Trying to save her life, friends came together in 1972 to enroll Faithfull at England’s National Health Service (NHS), to get her on heroin maintenance via prescriptions—but she failed the program. Over the years, she still made contributions to the arts. Faithfull appeared in the Kenneth Anger film, Lucifer Rising, in 1972, and put out the album Dreamin’ My Dreams in 1975 (Island), but the sound of her voice had altered severely due a severe case of laryngitis aggravated by incessant cocaine use. Despite doing well in Ireland, the album was failed commercially.
By the end of that nightmarish decade, Faithfull began dating musician Ben Brierly—who was playing the punk band, The Vibrators—and was purportedly living in a squat with the band. She married Brierly in 1979, and after years of hard drinking and drug abuse had hardened her voice, she released one of her most critically acclaimed albums of her career—Broken English (Island). It was influenced in sound by her newfound punk rock friends, with political underpinnings; covers such as John Lennon’s song “Working Class Hero” were meaningful, as well as her own songs “Witches’ Song” and “Whay d’Ya Do It,” a punk-reggae track which featured acerbic lyrics culled from graffiti artist/poet, Heathcote Williams. This same year Faithfull made the headlines again when she was arrested in Norway on marijuana charges. She would relocate to New York City soon after.
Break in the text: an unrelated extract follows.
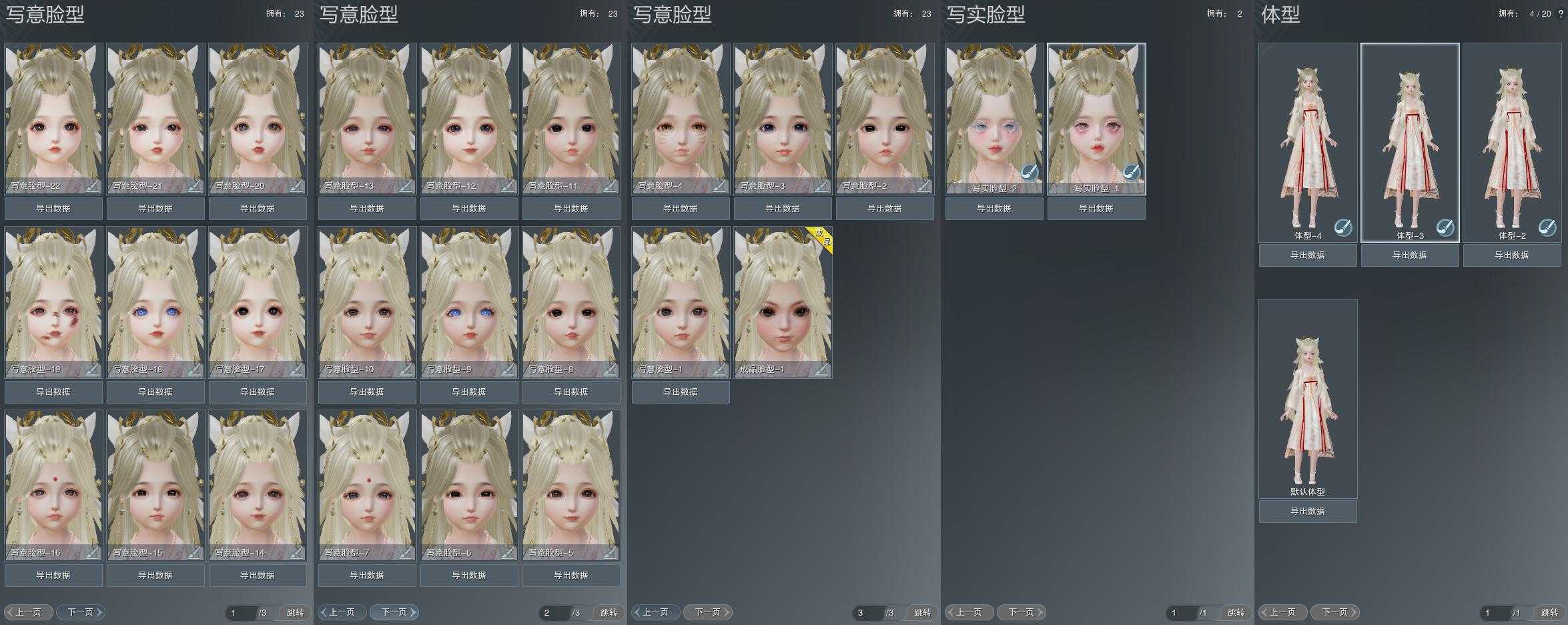The image size is (1568, 625).
Task: Go to next page in 体型 panel
Action: point(1334,612)

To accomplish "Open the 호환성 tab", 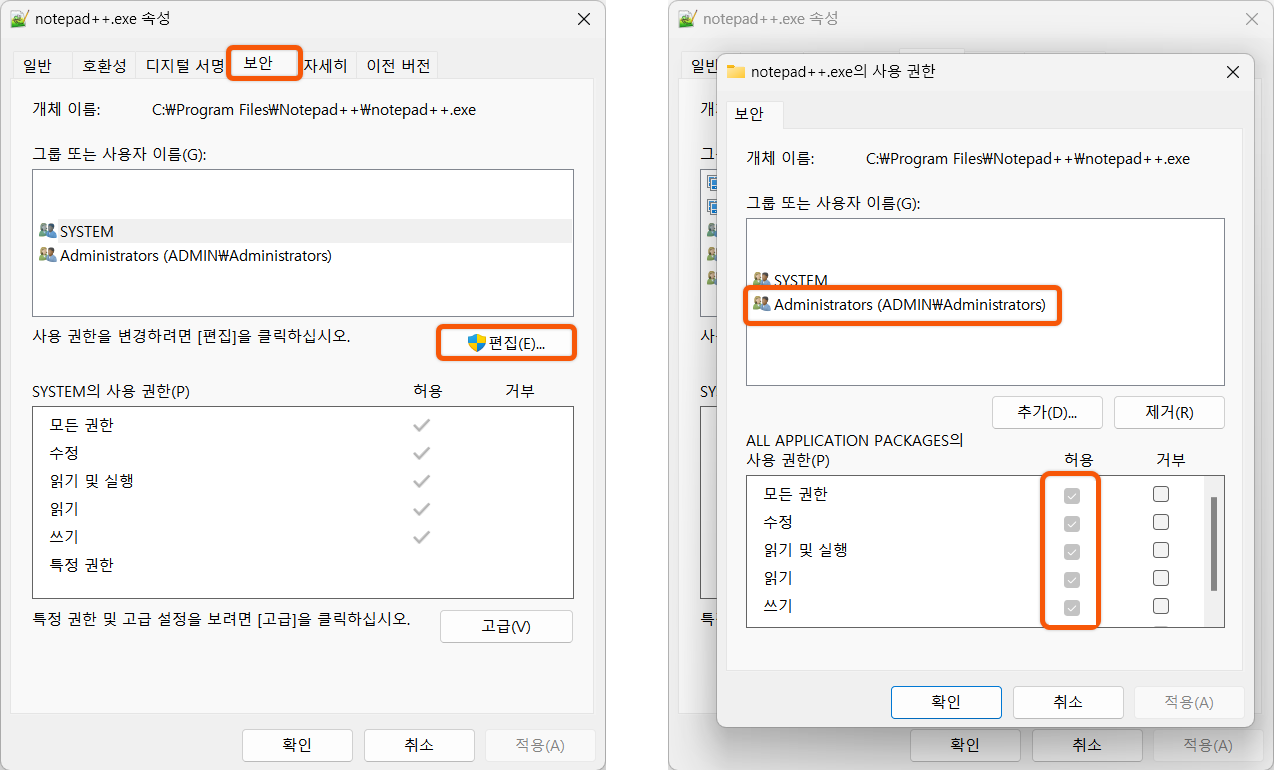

Faithfull’s next record—Dangerous Acquaintances (1981 Island)—was her attempt at falling in with the burgeoning new wave scene of the time. Considered mediocre critically, the album featured the song “For Beauty’s Sake,” which Faithfull co-wrote with Steve Winwood. Her drug addiction hadn’t quelled during these years, and Faithfull fell down a flight of stairs while high on drugs and broke her jaw. Besides the anorexia nervosa which had plagued her since the early part of the previous decade, she began to have heart failure after years of cocaine use. She was also hurting again financially, still supporting her habits. However, by the late-’80s, Faithfull finally began to sober up after being treated at the famous Hazelden Center. She released the album Strange Weather (Island) in 1987, where she ventured into jazz with “Boulevard of Broken Dreams.” Upon its release, the album received fair to middling press.
Since recovering from her drug abuse and many pratfalls over the years, Faithfull continued putting out albums, touring and appearing in movies throughout the 1990s and into the ’00s. She appeared in the 2006 film Marie Antoinette, with Kirsten Dunst, as well as the Gus Van Sant short in the film, Paris, je t’aime. She has penned two autobiographies—Faithfull: An Autobiography (2000 Cooper Square Press) and Memories, Dreams and Reflections (2008 HarperCollins), and she returned to the charts in 1999 with her Daniel Lanois-produced Vagabond Ways, (Instinct), an album of cabaret and ballads that topped at #86 in the UK.